BAŞKALARI SIKINTI ÇEKERKEN NEREDEYDİNİZ
Son günlerin moda gündemi telefon dinlemeleri ve paralel yapının Devleti ele geçirme operasyonları, Başbakan her konuşmasında bu konuya dikkat çekiyor ve konuşmasının büyük bir bölümünü bu konuya ayırıyor. Geçtiğimiz günlerde yaptığı bir konuşmada malesef aldanmışız, bizi kandırmışlar gibi laflar etti. Bu konuda Başbakan haklı, bir hukuk Devletinde böyle saçmalık olmaz, ülkede ne kadar önemli kişi varsa dinlenmiş. Dün Enerji Bakanı Taner Yıldız bir basın toplantısı yaparak konuyla ilgili duyduğu rahatsızlığı dile getirdi, Star Gazetesi Genel Yayın Yönetmeni arkadaşım Yusuf Ziya Cömert TRT Haber'e konuştu, kendisinin de dinlendiğini, böyle bir durumun Hukuk Devletinde olamayacağı ifade etti. Yeni Şafak ve Star gazeteleri dünkü manşetlerinde bu rakamın yedi bin kişi civarında olduğunu belirtti, bunun üzerine birçok insan bir hayli tedirgin oldu.
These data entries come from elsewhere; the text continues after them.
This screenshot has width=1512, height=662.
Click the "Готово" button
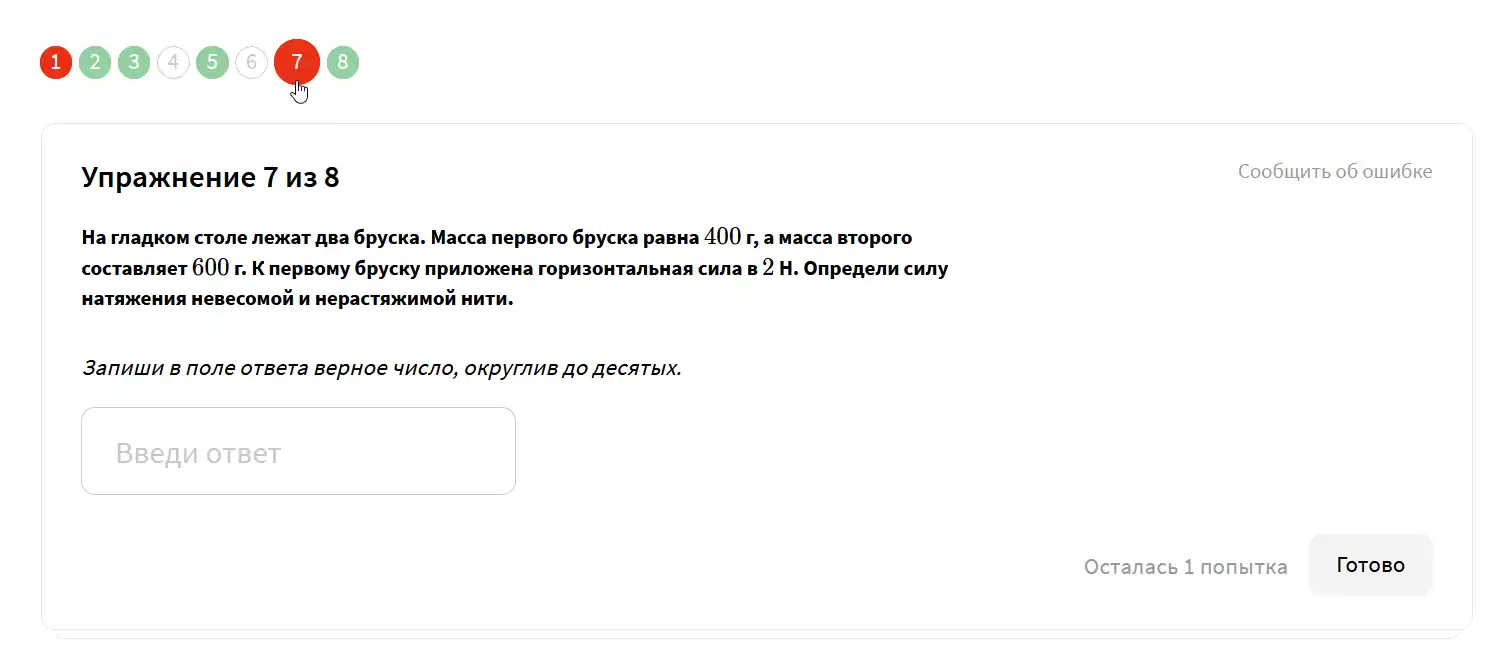point(1371,565)
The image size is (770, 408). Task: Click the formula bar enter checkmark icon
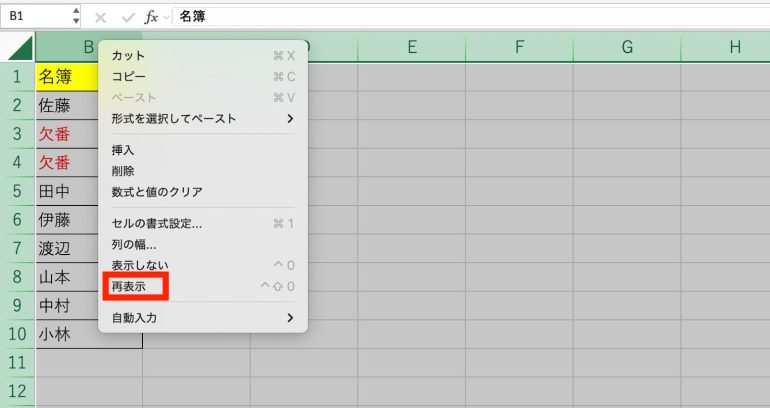(x=127, y=17)
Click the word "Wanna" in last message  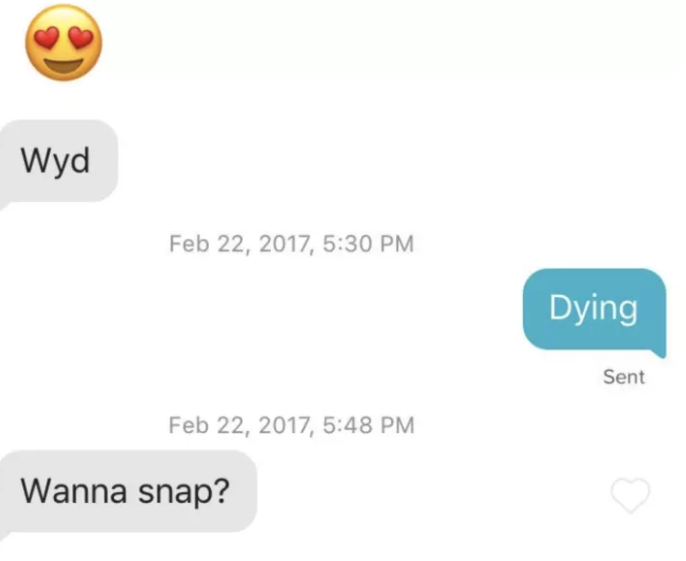(x=74, y=491)
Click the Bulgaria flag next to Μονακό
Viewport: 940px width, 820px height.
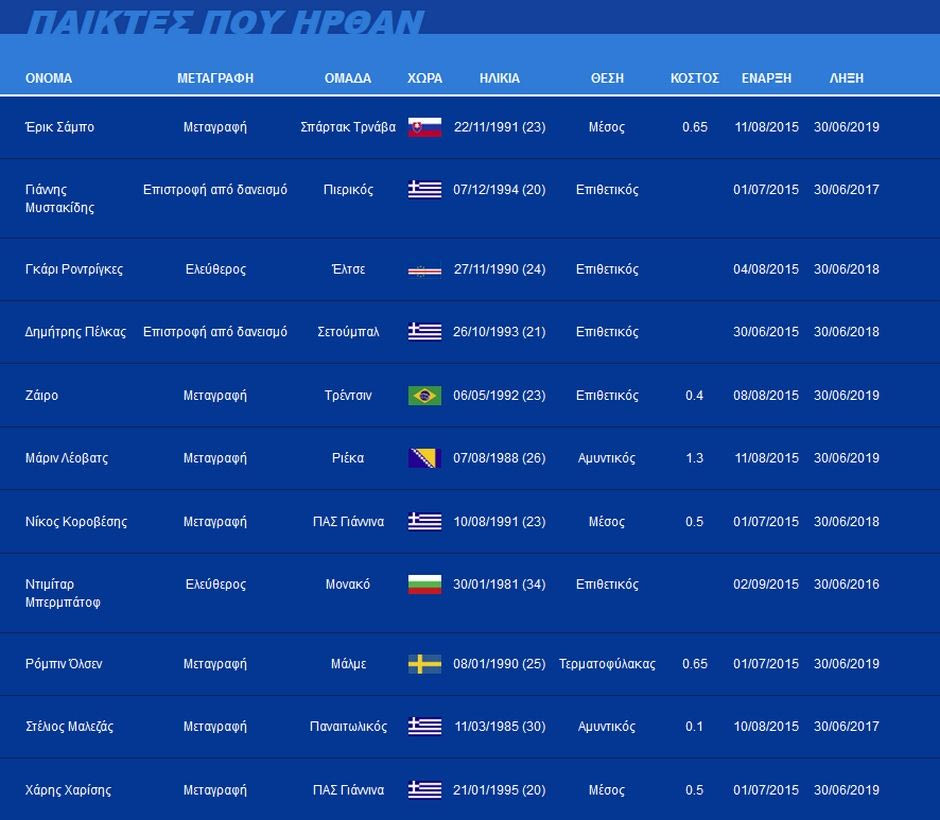pos(424,584)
Yapılan bu uygulamaya makul gerekçe bulmak mümkün değil, zira insanların özel mahremiyetlerini ihlal etmek ne insanidir, ne İslami'dir, ne de Hukukidir. Buraya kadar olan her şeye eyvallah diyorum ancak benim asıl isyanım bu olaylar başkalarının başına geldiğinde sessiz kalanlar veya yapılan Hukuksuzluklara ortak olan siyasetçileri ortaya çıkarmayıp sadece bürokratların üzerine gitmenin ne kadar doğru olduğu noktasınadır.
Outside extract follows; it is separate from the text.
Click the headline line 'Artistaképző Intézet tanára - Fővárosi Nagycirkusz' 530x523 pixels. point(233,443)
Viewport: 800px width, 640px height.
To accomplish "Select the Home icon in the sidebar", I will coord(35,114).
Dilerseniz bu konuda bizzat yaşadığım bazı olayları anlatarak sizleri aydınlatmak istiyorum, bundan iki yıl önce bazı siyasetçiler hakkında yaptığımız haberlerden duydukları rahatsızlık sonucunda birlikte hareket ettikleri paralel yapıya yakın bürokratlarla bir araya gelip bizim işimizi bitirme kararı alıyorlar, bunu nasıl yapacaklarını da konuşup karara bağlıyorlar. Planlarının ilk aşaması sahte iki isimle Posta yoluyla hakkımızda şikayette bulunarak telefonlarımızı dinlemeye aldırmak, gerçekten de TC kimlik No'su, nüfusa kayıtlı olduğu yer belli olmayan sahte SELİM ÇELİK adlı uyduruk bir isimle elektronik posta yoluyla bizi şikayet edip, telefonlarımızı dinlemeye alıyorlar, paralel yapıya karşı olan bazı vatanperver Emniyet mensupları konudan anında bizi haberdar edip telefon konuşmalarımıza dikkat etmemiz yönünde bizi uyarıyorlar. Zaten ben sesli düşünen bir insanım gizli kapaklı işim olmaz, Allah'ın bildiğini kuldan saklamanın hiç bir anlamı olmadığına iman eden bir insan olduğumdan telefonlarımın dinlenmesinden hiç bir zaman rahatsız olmadım. Ancak yapılan dinlemenin en ufak bir yasal dayanağı olmamasına rağmen SELİM ÇELİK uydurma ismi ile telefonlarımın dinlenmesi direk olarak paralel yapının bir organizasyonu olduğunu mahkemede haykırdım. Mahkeme heyeti o gün benim bu iş CEMAATİN İŞİ dediğimde bana hangi cemaat şeklinde soru sorması üzerine onlara cemaat adı verme gereği duymadım, zira onlar hangi Cemaati kast ettiğimi çok iyi biliyorlardı.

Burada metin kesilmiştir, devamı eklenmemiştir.